When asked if he is from Oregon, John Matthews looks pensive and says, “Not exactly.”
Considering the decades he has spent living in Oregon, not to mention his
contributions to protecting Oregon’s environment, Matthews’ answer makes sense. It can be tough for an Oregon transplant, even one with as much love as he has demonstrated for the state, to admit he wasn’t born here.
A native Californian who spent most of his formative years in Hawaii, Matthews moved to Oregon to study oceanography at Oregon State University.
“Growing up in Hawaii, I became interested in the environment because I was outside all the time,” Matthews said.
One particular endeavor steered Matthews’ path away from his plans for a career in oceanography. In 1970, while attending OSU, Matthews volunteered to participate in events related to the first Earth Day, including a recycling demonstration project.
“It was an overwhelming success,” Matthews recalled. “It was remarkable how people brought in garbage to turn it into a resource that helps the environment.”
However, as the end of the semester rolled around and students started leaving for the summer, the momentum waned. For Matthews, it was unacceptable.

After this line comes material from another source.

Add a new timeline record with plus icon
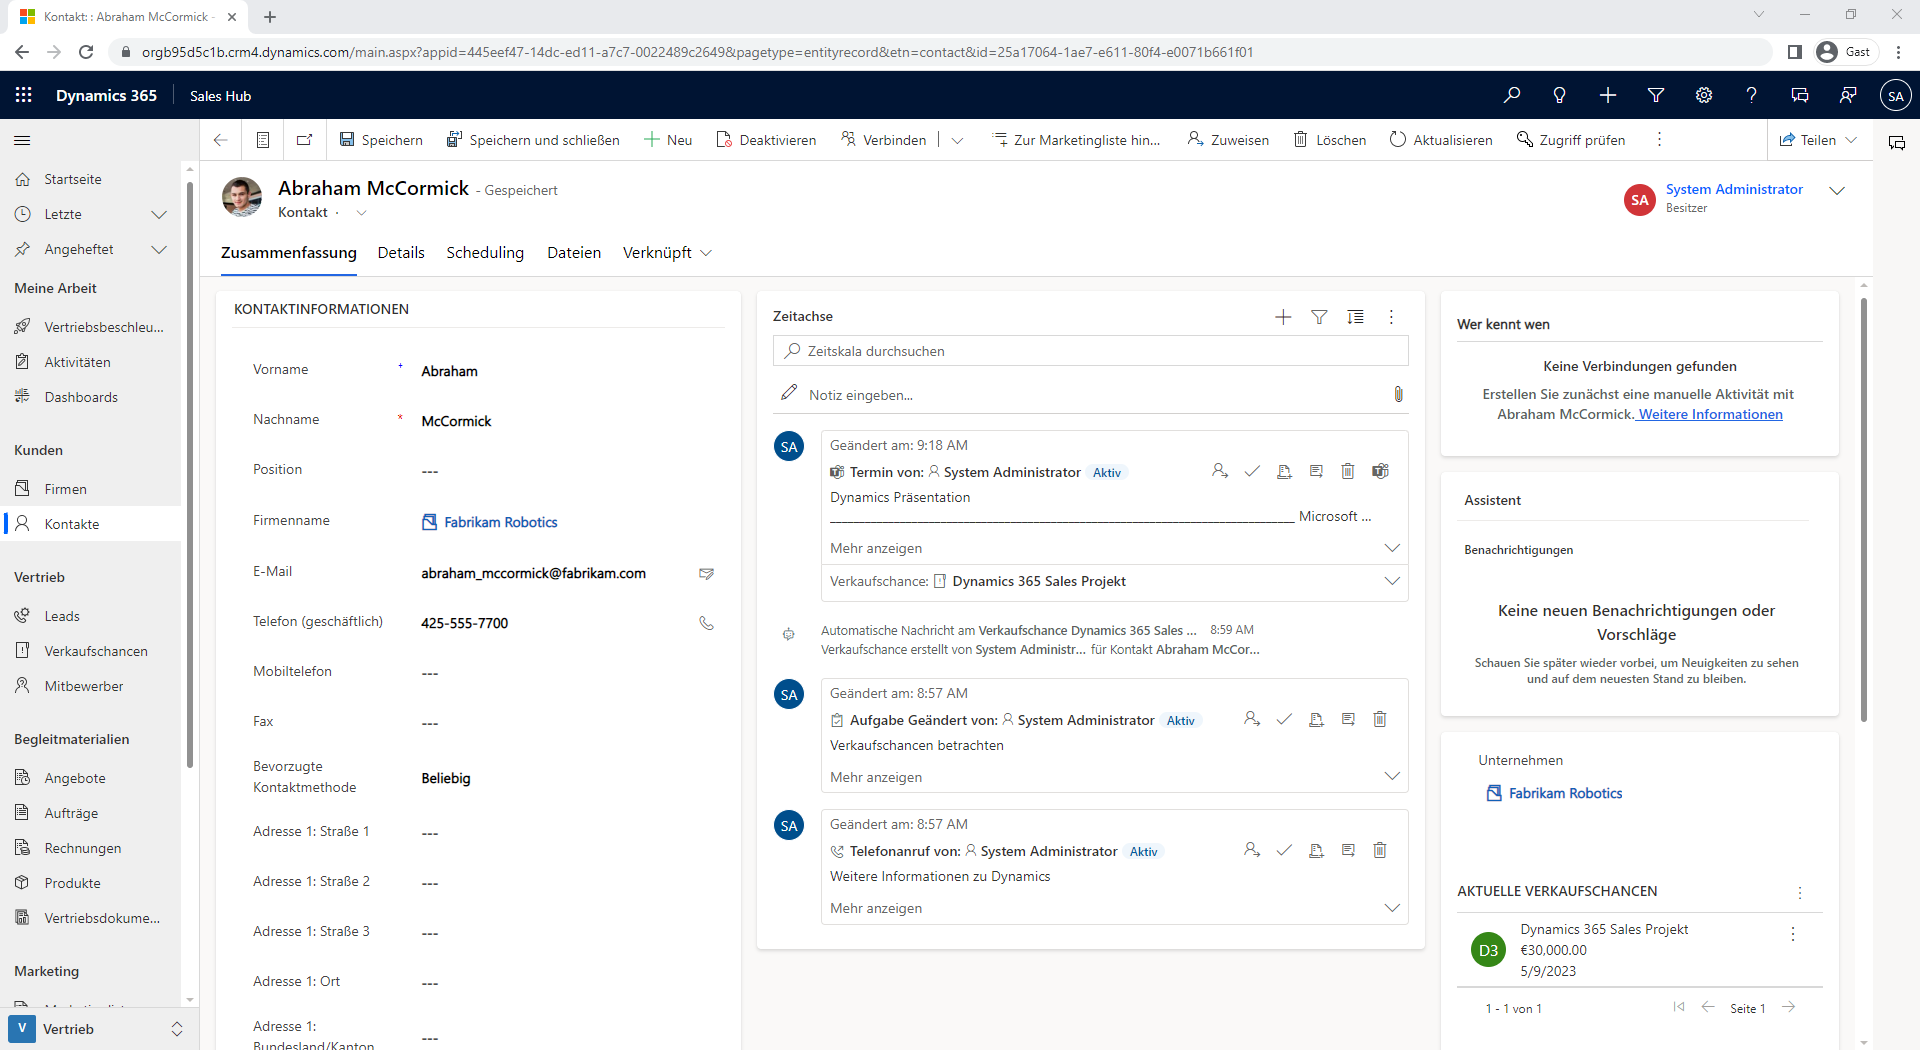Screen dimensions: 1920x1050 point(1283,317)
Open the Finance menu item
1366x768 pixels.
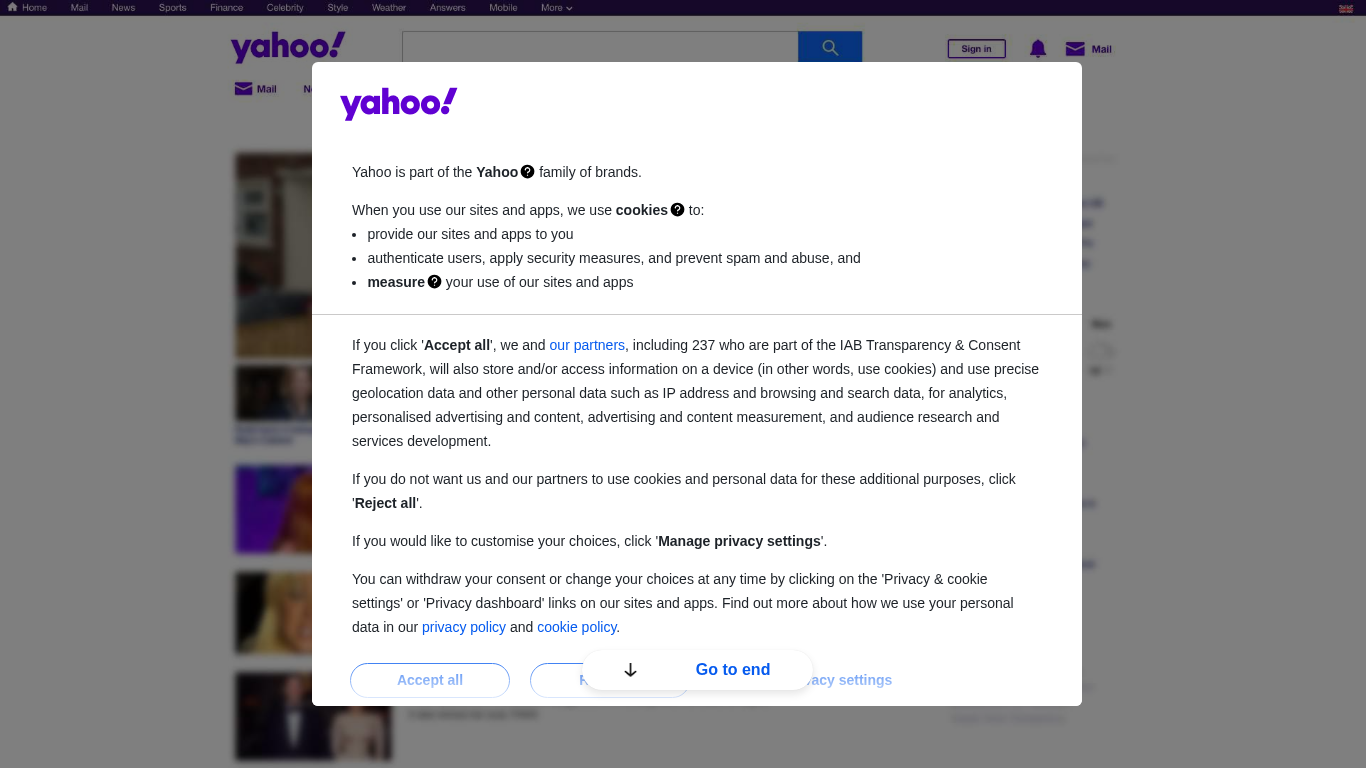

“We can’t stop now,” he remembers saying. “This is too good to stop.”
As a result, Matthews was left “holding the proverbial bag,” a bag he has held ever since.
“There’s a reason why I stuck with recycling,” Matthews said. “It is an opportunity to do something good for the environment and recycling is a great tool—a seductive way of getting people involved.”
Like today, many youth of that era were the “converts” and took what they learned about recycling home.
Eventually, government decided to make it easier for people to recycle by allowing co-mingling of different recyclable products. Matthews admits some resistance to the idea of co-mingling, however “The increase in participation more than made up for the increase in effort.”
While working for a private recycling company in the early 1970s, Matthews met Sally Gearhart, founder of what was then called Garten Foundation. Gearhart’s dream was to find meaningful work for people with disabilities and Matthews saw a possibility that has grown into what is known today as Garten Services.
He’s been with the Garten for 33 years and serves as its sustainability coordinator and recycling advisor.
“I was able to promote things I felt important in the physical environment, while at the same time realizing a potential human resource that wasn’t being recognized or appreciated,” Matthews said.
Proud of Oregon’s efforts to recycle, Matthews notes that the state was the first in the country to re-tool industry for recycling purposes. Matthews’ focus is now on sustainability; he recently received a certificate of completion in sustainability leadership from the University of Oregon.
“We have the 3 Rs of recycling: reduce, reuse, recycle,” Matthews explained. “Now we have the 3 Es of sustainability: environment, economy, and equity (the social fairness of a transaction). Ultimately, sustainability is about not borrowing from the future to satisfy our desires today.”
Looking back on all Oregon’s accomplishments in the realm of recycling, Matthews is overcome with pride.
“It has been fun to be a part of helping make Oregon the No. 1 recycling state in the country – and keep it there,” he said.